Given passage:
The anterior inferior cerebellar artery (AICA) supplies the lateral inferior pontine tegmentum and middle cerebellar peduncle, vestibulocochlear nerve including the root entry zone, inner ear, and anterior inferior cerebellum.1 Although there has been one report of skew deviation owing to an AICA infarction,1 the cardinal features of the OTR have not previously been documented. We describe two patients with AICA infarction, each of whom had ipsiversive OTR—one with complete OTR, the other with skew deviation and tonic ipsiversive ocular torsion.

The first was a 58 year old man with long standing hypertension who presented with sudden vertigo and imbalance. On neurological examination, he had bilateral gaze evoked horizontal nystagmus, left peripheral facial weakness and numbness, dysmetria of the left limbs, and gait ataxia. There was no caloric response on the left side. Pure tone audiometry showed 65 dB sensorineural hearing loss on the left side. The subjective visual vertical with binocular viewing was tilted 17 degrees to the left (that is, counterclockwise from the patient’s point of view). Fundus photography showed 25° extorsion of the left eye and 12° intorsion of the right eye. He had a skew deviation with a right hypertropia of 20 prism diopters in primary gaze (fig 1). Magnetic resonance imaging (MRI) including diffusion images showed acute infarcts in the left middle cerebellar peduncle and the left lateral inferior pontine tegmentum (fig 1).

Data excerpts:
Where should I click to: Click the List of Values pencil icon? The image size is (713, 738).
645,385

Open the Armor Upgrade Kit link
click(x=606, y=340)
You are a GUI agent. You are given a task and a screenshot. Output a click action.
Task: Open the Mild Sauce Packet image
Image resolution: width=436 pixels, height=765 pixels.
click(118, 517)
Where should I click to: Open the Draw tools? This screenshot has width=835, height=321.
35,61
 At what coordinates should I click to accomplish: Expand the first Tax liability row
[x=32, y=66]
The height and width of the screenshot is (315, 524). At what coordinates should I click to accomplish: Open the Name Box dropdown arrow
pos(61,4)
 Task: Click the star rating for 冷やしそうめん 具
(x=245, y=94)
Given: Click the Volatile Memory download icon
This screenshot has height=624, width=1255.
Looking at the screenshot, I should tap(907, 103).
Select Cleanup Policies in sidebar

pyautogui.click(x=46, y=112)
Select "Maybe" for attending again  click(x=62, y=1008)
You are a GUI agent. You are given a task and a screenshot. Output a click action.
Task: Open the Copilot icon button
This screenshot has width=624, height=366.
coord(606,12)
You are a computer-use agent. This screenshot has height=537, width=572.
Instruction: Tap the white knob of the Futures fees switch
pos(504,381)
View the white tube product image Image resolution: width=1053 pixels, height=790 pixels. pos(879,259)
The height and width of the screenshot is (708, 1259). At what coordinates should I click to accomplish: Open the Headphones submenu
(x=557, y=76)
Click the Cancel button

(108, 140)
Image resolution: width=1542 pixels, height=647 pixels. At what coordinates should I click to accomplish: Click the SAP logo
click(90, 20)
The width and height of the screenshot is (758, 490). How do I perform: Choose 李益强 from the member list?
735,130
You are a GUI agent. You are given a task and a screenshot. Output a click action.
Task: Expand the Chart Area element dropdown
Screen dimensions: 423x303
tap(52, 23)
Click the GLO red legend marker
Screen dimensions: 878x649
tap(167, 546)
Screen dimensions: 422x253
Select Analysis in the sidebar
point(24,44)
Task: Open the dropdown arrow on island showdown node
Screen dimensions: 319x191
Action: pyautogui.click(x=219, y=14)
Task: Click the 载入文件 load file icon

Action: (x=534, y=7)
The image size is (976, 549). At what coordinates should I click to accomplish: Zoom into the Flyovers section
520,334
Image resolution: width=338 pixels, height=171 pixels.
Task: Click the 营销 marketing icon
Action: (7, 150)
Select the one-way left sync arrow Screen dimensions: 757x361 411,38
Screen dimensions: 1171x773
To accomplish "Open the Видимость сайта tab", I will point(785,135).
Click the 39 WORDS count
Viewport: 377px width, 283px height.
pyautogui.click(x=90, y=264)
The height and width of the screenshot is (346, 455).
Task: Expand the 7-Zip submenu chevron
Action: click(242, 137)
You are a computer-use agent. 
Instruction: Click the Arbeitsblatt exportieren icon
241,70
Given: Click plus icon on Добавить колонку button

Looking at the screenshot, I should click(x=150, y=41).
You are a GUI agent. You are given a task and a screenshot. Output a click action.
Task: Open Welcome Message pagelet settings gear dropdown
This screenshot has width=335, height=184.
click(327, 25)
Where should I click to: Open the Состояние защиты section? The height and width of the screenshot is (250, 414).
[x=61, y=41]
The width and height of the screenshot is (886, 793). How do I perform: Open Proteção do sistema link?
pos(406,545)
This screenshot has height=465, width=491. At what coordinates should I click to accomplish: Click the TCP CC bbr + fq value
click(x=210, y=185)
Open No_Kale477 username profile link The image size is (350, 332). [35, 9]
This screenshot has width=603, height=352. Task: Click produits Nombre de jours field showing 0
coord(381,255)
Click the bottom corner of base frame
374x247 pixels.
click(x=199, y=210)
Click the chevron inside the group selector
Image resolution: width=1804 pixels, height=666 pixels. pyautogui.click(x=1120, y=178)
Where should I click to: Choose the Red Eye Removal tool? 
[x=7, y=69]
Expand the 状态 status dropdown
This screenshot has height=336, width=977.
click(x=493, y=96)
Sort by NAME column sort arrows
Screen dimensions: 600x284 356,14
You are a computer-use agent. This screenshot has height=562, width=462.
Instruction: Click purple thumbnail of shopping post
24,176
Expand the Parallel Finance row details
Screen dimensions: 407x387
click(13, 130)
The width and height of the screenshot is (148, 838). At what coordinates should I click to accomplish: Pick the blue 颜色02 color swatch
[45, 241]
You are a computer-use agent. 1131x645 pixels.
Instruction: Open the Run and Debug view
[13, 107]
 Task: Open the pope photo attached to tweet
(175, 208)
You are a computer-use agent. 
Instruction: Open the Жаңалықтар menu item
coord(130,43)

Task instructions:
a: Translate this sentence from the passage on AICA infarction into Spanish: "Pure tone audiometry showed 65 dB sensorineural hearing loss on the left side."
b: Write a continuation of the case report on AICA infarction, beginning right after its final sentence.

Set of answers:
a: La audiometría de tonos puros mostró una hipoacusia neurosensorial de 65 dB en el lado izquierdo.

b:
Figure 1

 Tonic ocular tilt reaction in patient 1. Note sustained head tilt and concurrent vertical divergence of the eyes (skew deviation). T2 weighted axial magnetic resonance imaging of the brain showed acute infarcts in middle cerebellar peduncle and lateral inferior pontine tegmentum. There is conjugate leftward torsion of the eyes (that is, counterclockwise from the patient’s point of view): a 25° extorsion of the left eye and a 12° intorsion of the right. HT, hypertropia; LT, left; RE, right eye; RT, right. Patient consent was obtained for publication of this figure.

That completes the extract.